*** Provided records ***

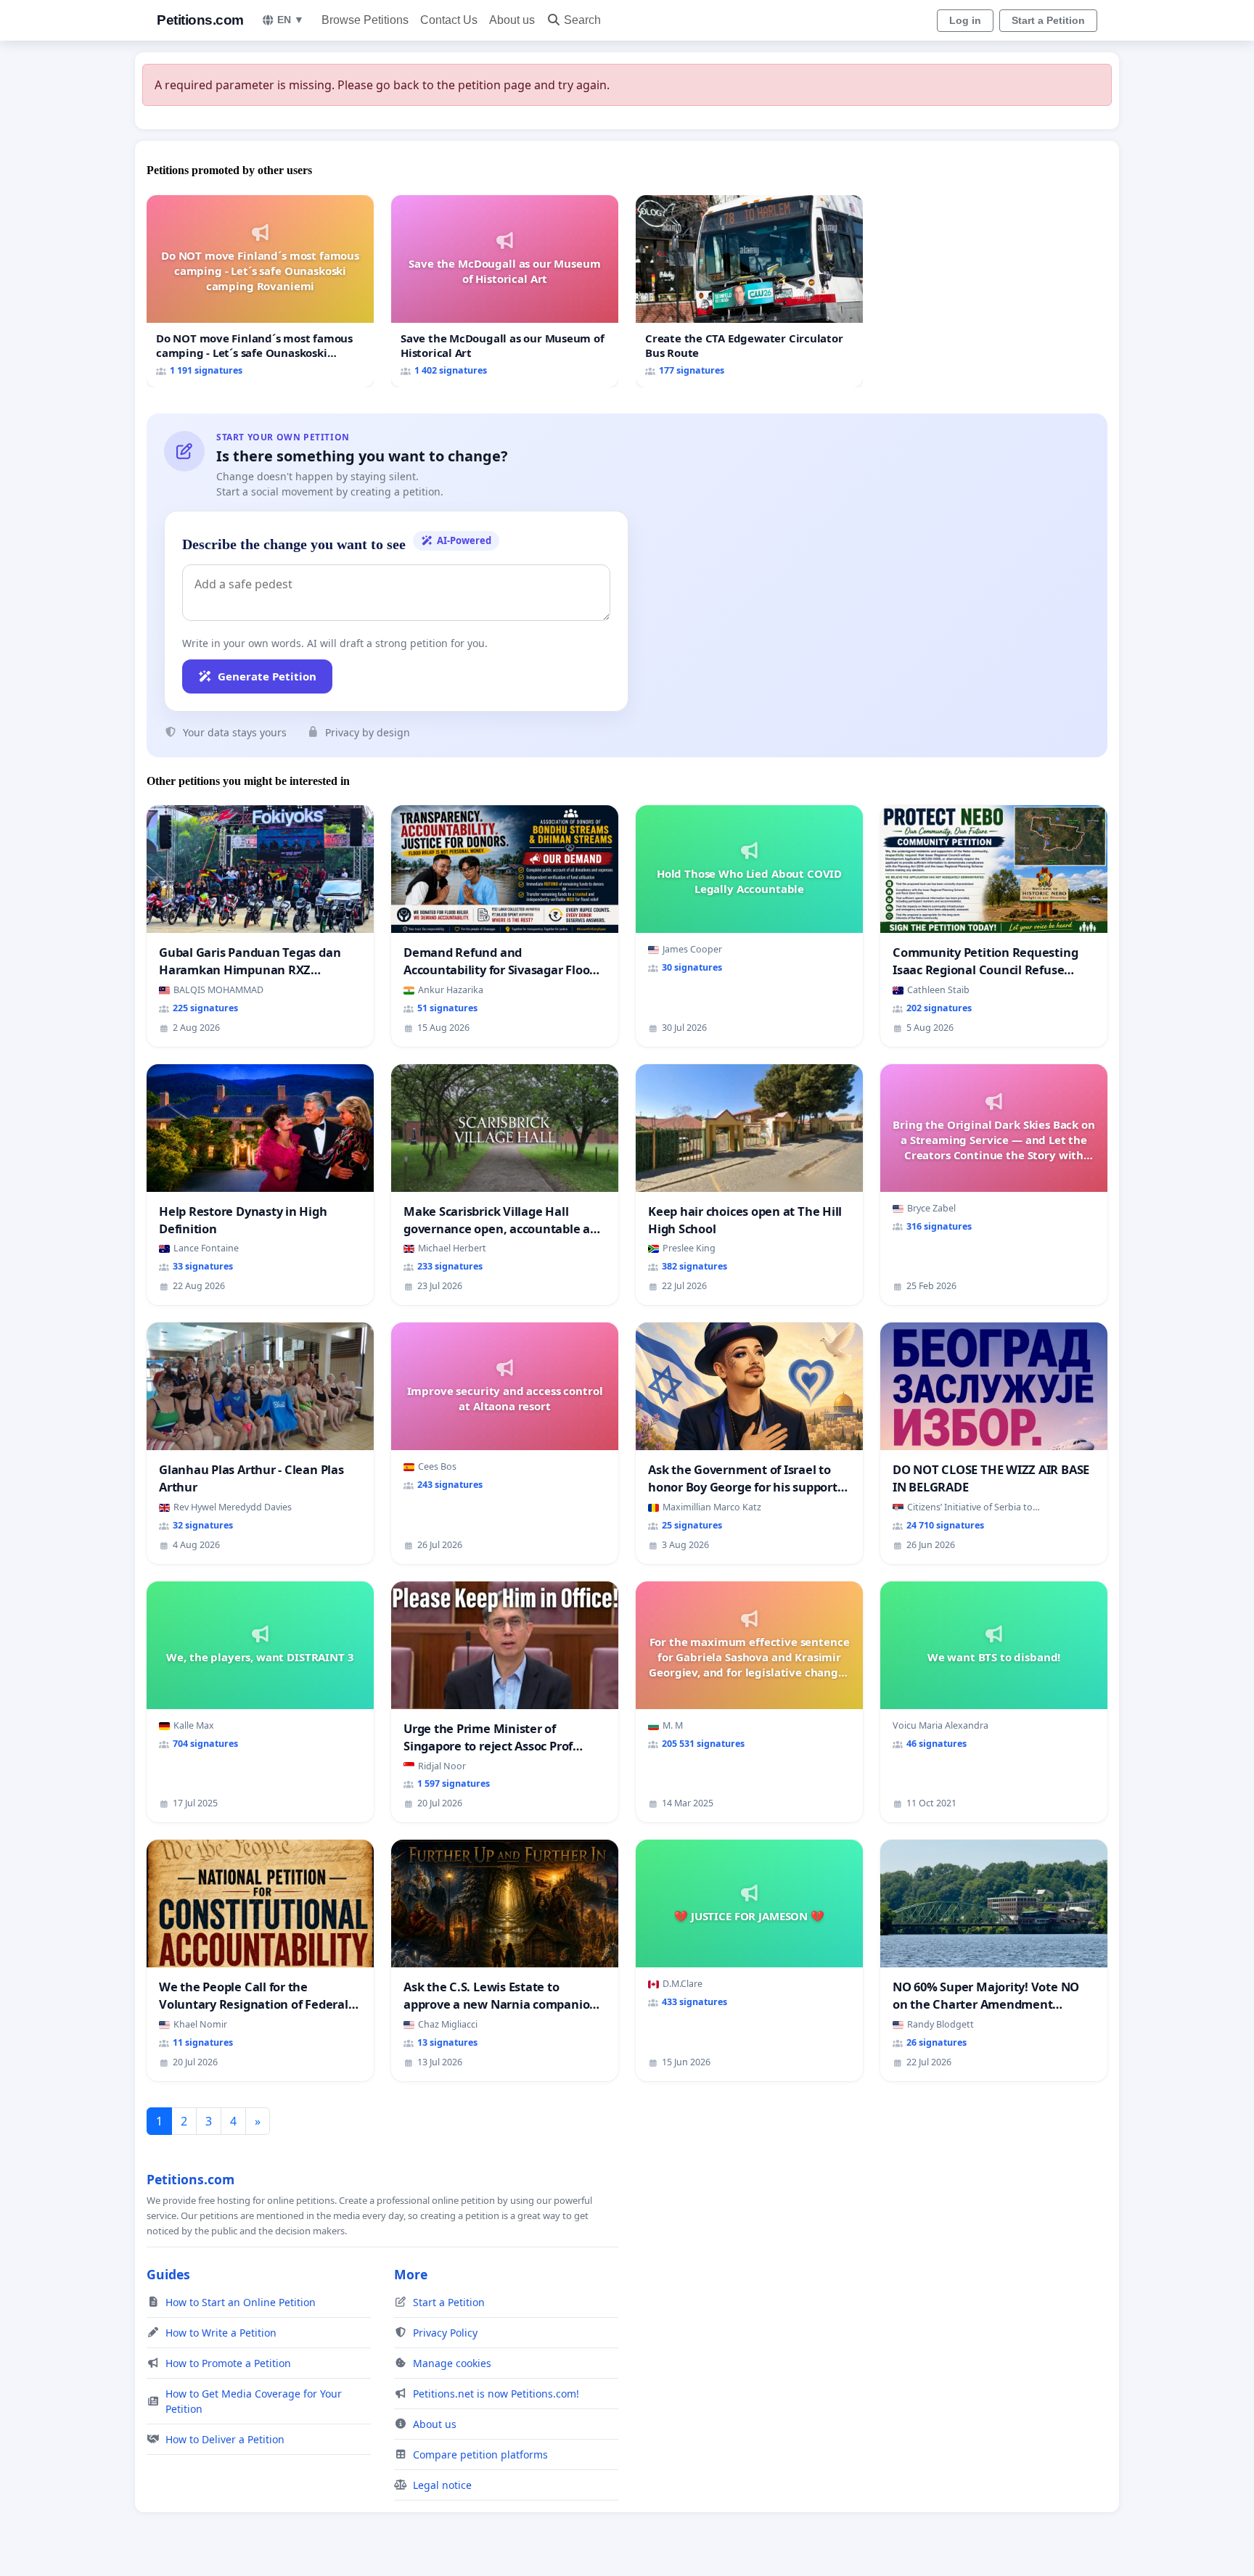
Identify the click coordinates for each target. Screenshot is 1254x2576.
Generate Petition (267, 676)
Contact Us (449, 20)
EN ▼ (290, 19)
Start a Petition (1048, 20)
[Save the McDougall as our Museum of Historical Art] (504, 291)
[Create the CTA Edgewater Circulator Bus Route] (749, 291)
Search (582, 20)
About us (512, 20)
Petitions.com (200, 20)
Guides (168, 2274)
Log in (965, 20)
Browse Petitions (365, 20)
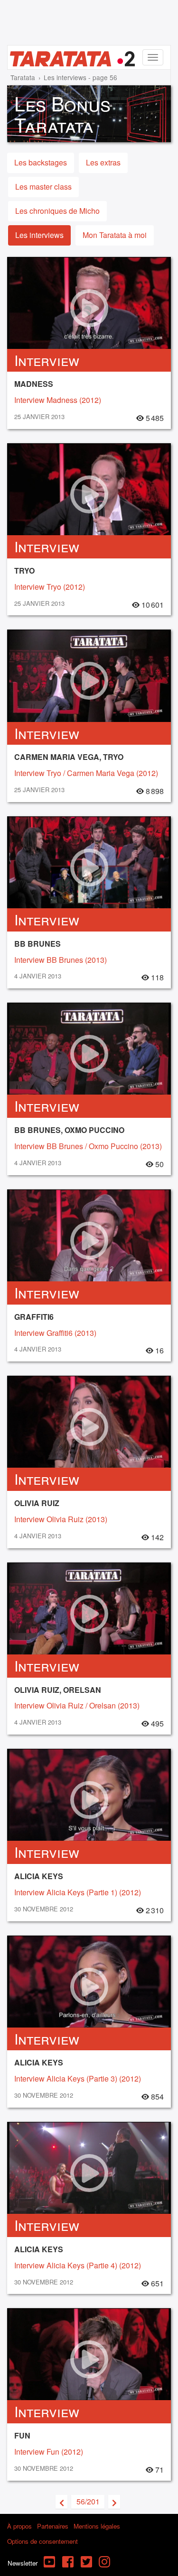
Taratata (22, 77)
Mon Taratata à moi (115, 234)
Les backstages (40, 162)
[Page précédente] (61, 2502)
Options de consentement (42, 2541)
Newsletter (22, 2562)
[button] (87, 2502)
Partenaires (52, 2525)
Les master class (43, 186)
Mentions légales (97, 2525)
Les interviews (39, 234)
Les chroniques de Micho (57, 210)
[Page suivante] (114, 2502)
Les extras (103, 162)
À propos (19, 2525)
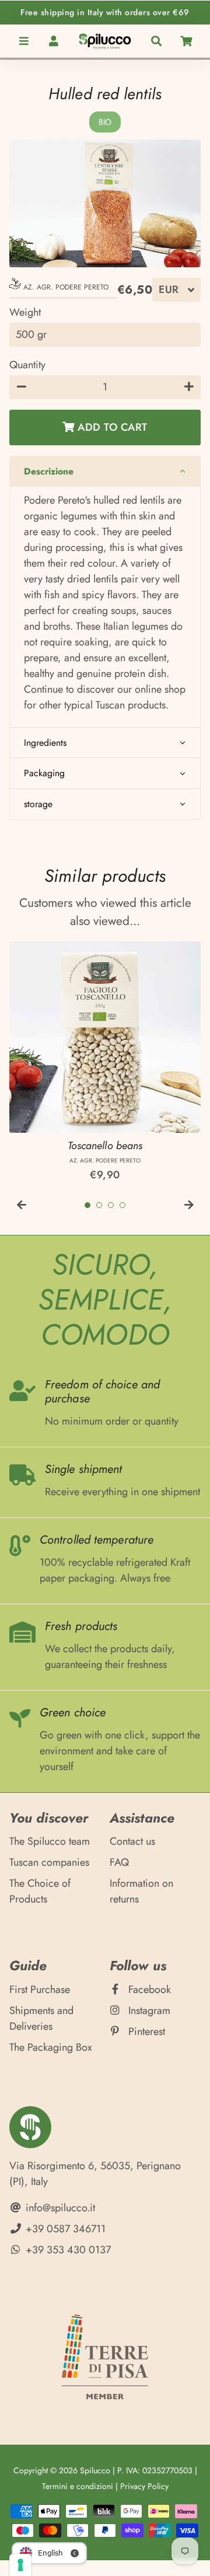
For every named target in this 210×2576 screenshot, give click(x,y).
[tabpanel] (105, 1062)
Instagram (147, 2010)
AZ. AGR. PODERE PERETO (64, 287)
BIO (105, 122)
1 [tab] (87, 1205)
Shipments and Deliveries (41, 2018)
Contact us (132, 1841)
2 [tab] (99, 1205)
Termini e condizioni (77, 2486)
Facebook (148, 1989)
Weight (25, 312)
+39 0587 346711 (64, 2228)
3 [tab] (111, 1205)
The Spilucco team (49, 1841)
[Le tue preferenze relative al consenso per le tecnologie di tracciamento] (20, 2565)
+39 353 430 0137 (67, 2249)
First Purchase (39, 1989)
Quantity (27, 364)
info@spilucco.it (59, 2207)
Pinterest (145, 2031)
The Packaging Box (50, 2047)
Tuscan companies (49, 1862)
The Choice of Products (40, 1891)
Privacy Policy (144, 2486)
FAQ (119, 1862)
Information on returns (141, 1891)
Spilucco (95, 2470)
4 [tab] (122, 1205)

*** End of Provided records ***

Exercise objective >>
Using the records above, return verbatim only the part that opens with the line containing "Log in (965, 20)" and closes with the line containing "Les master class (43, 186)"; pictures stay out.

Task output >>
Log in (965, 20)
Browse Petitions (365, 20)
Taratata (22, 77)
Mon Taratata à moi (115, 234)
Les backstages (40, 162)
[Page précédente] (61, 2502)
Options de consentement (42, 2541)
Newsletter (22, 2562)
[button] (87, 2502)
Partenaires (52, 2525)
Les master class (43, 186)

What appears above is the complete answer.